======== Information provided ========
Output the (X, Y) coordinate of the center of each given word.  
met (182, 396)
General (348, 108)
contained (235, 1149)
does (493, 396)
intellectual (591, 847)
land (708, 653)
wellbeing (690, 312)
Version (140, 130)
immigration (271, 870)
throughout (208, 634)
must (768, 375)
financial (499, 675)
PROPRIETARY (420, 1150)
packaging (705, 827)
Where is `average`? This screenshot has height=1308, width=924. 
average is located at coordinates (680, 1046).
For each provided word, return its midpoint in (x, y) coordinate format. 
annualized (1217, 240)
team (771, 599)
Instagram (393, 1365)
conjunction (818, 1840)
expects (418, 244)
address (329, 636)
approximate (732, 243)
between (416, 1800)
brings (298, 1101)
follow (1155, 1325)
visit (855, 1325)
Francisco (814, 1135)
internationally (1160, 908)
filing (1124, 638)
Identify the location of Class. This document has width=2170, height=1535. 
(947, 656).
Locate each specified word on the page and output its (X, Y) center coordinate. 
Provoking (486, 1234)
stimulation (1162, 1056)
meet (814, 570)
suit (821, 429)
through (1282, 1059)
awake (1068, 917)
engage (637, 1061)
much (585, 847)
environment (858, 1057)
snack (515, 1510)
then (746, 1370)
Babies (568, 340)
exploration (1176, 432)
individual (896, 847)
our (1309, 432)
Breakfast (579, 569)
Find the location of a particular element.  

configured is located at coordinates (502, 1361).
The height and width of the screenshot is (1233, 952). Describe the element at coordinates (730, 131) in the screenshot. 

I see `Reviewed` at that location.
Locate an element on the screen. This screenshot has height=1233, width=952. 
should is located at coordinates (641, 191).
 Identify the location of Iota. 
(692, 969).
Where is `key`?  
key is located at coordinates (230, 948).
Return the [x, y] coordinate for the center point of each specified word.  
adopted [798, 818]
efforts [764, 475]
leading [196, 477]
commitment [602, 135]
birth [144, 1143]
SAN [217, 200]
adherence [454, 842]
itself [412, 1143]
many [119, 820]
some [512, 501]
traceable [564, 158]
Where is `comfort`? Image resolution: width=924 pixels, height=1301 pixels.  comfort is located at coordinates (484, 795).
========
**What to work on**
Rewrite the lines above as a numbered list, leaving out any blank lines.

**Output for this exercise**
1. Output the (X, Y) coordinate of the center of each given word.  
2. met (182, 396)
3. General (348, 108)
4. contained (235, 1149)
5. does (493, 396)
6. intellectual (591, 847)
7. land (708, 653)
8. wellbeing (690, 312)
9. Version (140, 130)
10. immigration (271, 870)
11. throughout (208, 634)
12. must (768, 375)
13. financial (499, 675)
14. PROPRIETARY (420, 1150)
15. packaging (705, 827)
16. Where is `average`? This screenshot has height=1308, width=924. 
17. average is located at coordinates (680, 1046).
18. For each provided word, return its midpoint in (x, y) coordinate format. 
19. annualized (1217, 240)
20. team (771, 599)
21. Instagram (393, 1365)
22. conjunction (818, 1840)
23. expects (418, 244)
24. address (329, 636)
25. approximate (732, 243)
26. between (416, 1800)
27. brings (298, 1101)
28. follow (1155, 1325)
29. visit (855, 1325)
30. Francisco (814, 1135)
31. internationally (1160, 908)
32. filing (1124, 638)
33. Identify the location of Class. This document has width=2170, height=1535. 
34. (947, 656).
35. Locate each specified word on the page and output its (X, Y) center coordinate. 
36. Provoking (486, 1234)
37. stimulation (1162, 1056)
38. meet (814, 570)
39. suit (821, 429)
40. through (1282, 1059)
41. awake (1068, 917)
42. engage (637, 1061)
43. much (585, 847)
44. environment (858, 1057)
45. snack (515, 1510)
46. then (746, 1370)
47. Babies (568, 340)
48. exploration (1176, 432)
49. individual (896, 847)
50. our (1309, 432)
51. Breakfast (579, 569)
52. Find the location of a particular element.  
53. configured is located at coordinates (502, 1361).
54. The height and width of the screenshot is (1233, 952). Describe the element at coordinates (730, 131) in the screenshot. 
55. I see `Reviewed` at that location.
56. Locate an element on the screen. This screenshot has height=1233, width=952. 
57. should is located at coordinates (641, 191).
58.  Identify the location of Iota. 
59. (692, 969).
60. Where is `key`?  
61. key is located at coordinates (230, 948).
62. Return the [x, y] coordinate for the center point of each specified word.  
63. adopted [798, 818]
64. efforts [764, 475]
65. leading [196, 477]
66. commitment [602, 135]
67. birth [144, 1143]
68. SAN [217, 200]
69. adherence [454, 842]
70. itself [412, 1143]
71. many [119, 820]
72. some [512, 501]
73. traceable [564, 158]
74. Where is `comfort`? Image resolution: width=924 pixels, height=1301 pixels.  comfort is located at coordinates (484, 795).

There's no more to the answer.